Date of Award

Spring 5-12-2024

Author's School

College of Arts & Sciences

Author's Program

International and Area Studies

Degree Name

Bachelor of Arts (A.B.)

Restricted/Unrestricted

Unrestricted

Abstract

Expressions of Pakistani identity are presently being flattened out by both the state and global West, dominantly being explored through religion. This project argues that gender is used domestically and internationally to present a multifaceted resistance to the state’s idea of the national identity. This project interrogates the creation of global Pakistani identity through examining the historical antecedents in imagining Pakistan, resistance to the state’s identity- construction process demonstrated in performing Pakistan, and transnational expressions of identity. This project argues that gender, while leveraged by the state in a top-down construction of national identity, has been used bottom-up to reconfigure national identity.

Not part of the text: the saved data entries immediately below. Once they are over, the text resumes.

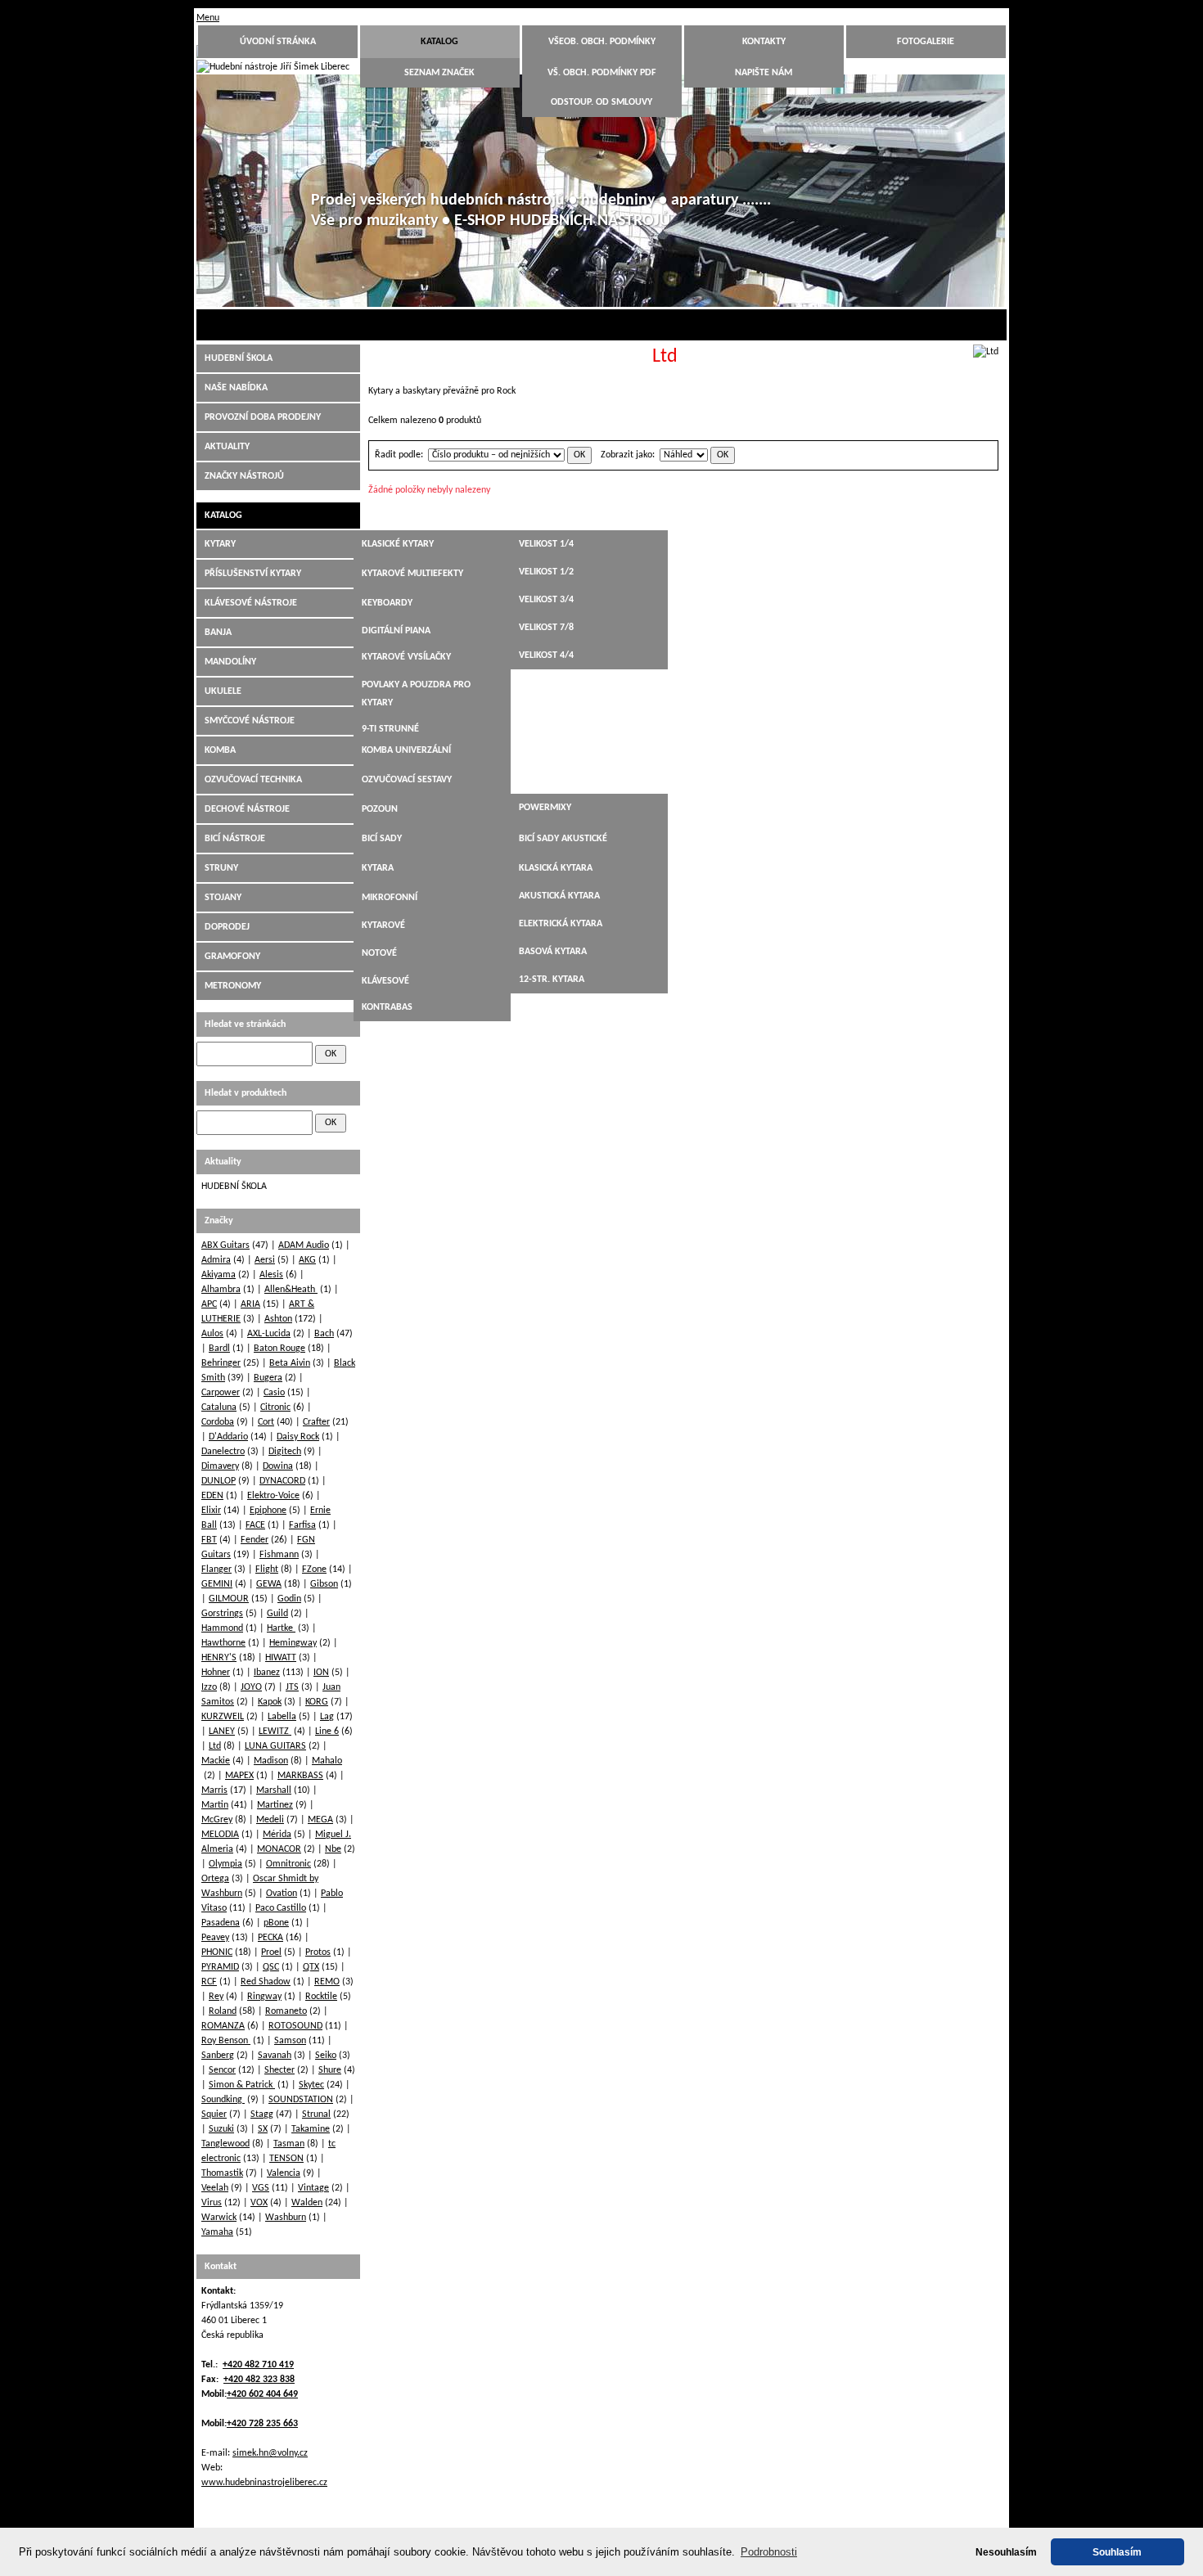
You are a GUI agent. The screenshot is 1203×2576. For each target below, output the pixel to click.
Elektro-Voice (273, 1496)
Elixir (211, 1510)
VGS (260, 2188)
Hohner (215, 1673)
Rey (216, 1997)
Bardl (219, 1348)
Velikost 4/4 (546, 655)
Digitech (284, 1452)
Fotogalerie (925, 42)
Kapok (270, 1702)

To demonstrate this, this project offers historical developments in the Pakistani state and nation, analyses of two performances of Pakistani identity: “Hum Dekhenge,” performed against the backdrop of the Zia regime, and “Joyland,” a film released in 2022, banned-and-unbanned by the state, and an exploration into how gender is expressed in Pakistani identity. To support this argument, this project utilizes publicly available secondary and primary sources and independently conducted oral histories from London and Lahore. Overall, this project shows how gender, from the bottom-up, complicates an otherwise simplistic national identity.